Verstappen's biggest issue with his penalty was that race winner Lewis Hamilton had the exact same off on the opening lap of the race.
"The problem with this kind of rules is that they complicate the sport – for the viewer and also for the stewards themselves. That was evident at the Grand Prix of Mexico," he said in his column for sponsor Exact.
"Lewis Hamilton cut the first corner and was not penalised. Fine, but after I did exactly the same in my fight with Sebastian Vettel, I got a five-second penalty and I lost my third place.
"That is a ridiculous situation.
"Lewis and I both missed in the exact the same corner. I gained just as little advantage as he, because I went into the corner first and came first again. That I am punished, but not Lewis, indicates that there are double standards."
That, though, was not Verstappen's only gripe.
Referring to the 'Verstappen rule', the ban on moving under braking, he accused the stewards of being very late to make a ruling on Vettel's transgression against Daniel Ricciardo.
The decision was handed down hours after the race which meant the Aussie never had the opportunity to celebrate on the podium.
Verstappen added: "Sebastian closed the door for Daniel Ricciardo by doing exactly that what is now banned by the 'Verstappen rule'.
"It feels fair that Sebastian was punished for his action. It is strange that they only looked at it later, which meant Daniel did not enjoy his time on stage."
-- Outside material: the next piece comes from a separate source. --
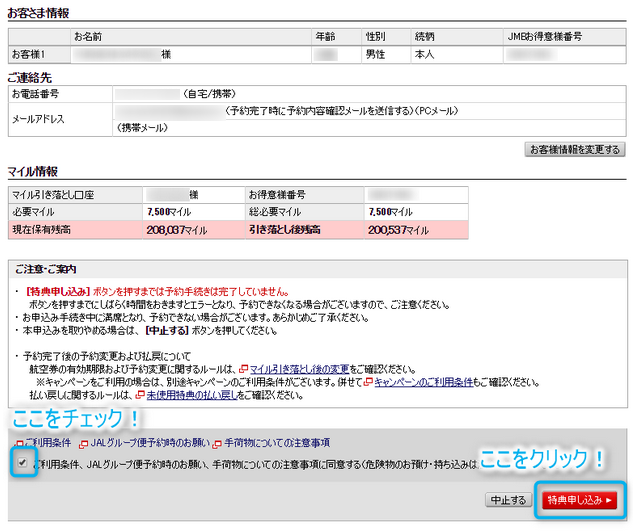This screenshot has height=531, width=639.
Task: Toggle the terms agreement checkbox
Action: tap(22, 463)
As such the Spanish GP race winner has called on Formula 1 to use the winter break to issue clarity on the regulations.
"The current season still has two races to go, and maybe we can use the winter to put rules and regulations under the microscope to create more clarity.
"Rules are obviously needed and I will always respect them, but it is only fair if they are the same for everyone and are also applied that way."
Verstappen also weighed in on the 'Verstappen rule', which was issued after he was accused of moving under braking in defending his position against Hamilton in the Japanese GP.
He said: "In the Japanese GP I was in second place when Lewis Hamilton tried to pass me on the last lap. I defended well, and he did not pass. Many drivers had a problem with the way I defended it – moving under braking.
"There was a demand for adjusting the rules. Apparently not everyone likes to be challenged.
"The FIA responded to this, so since that race it is clear in the regulations that you are no longer allowed to change your line in the braking zone.
"While other riders also did this regularly, it is the popularly called the 'Verstappen rule'.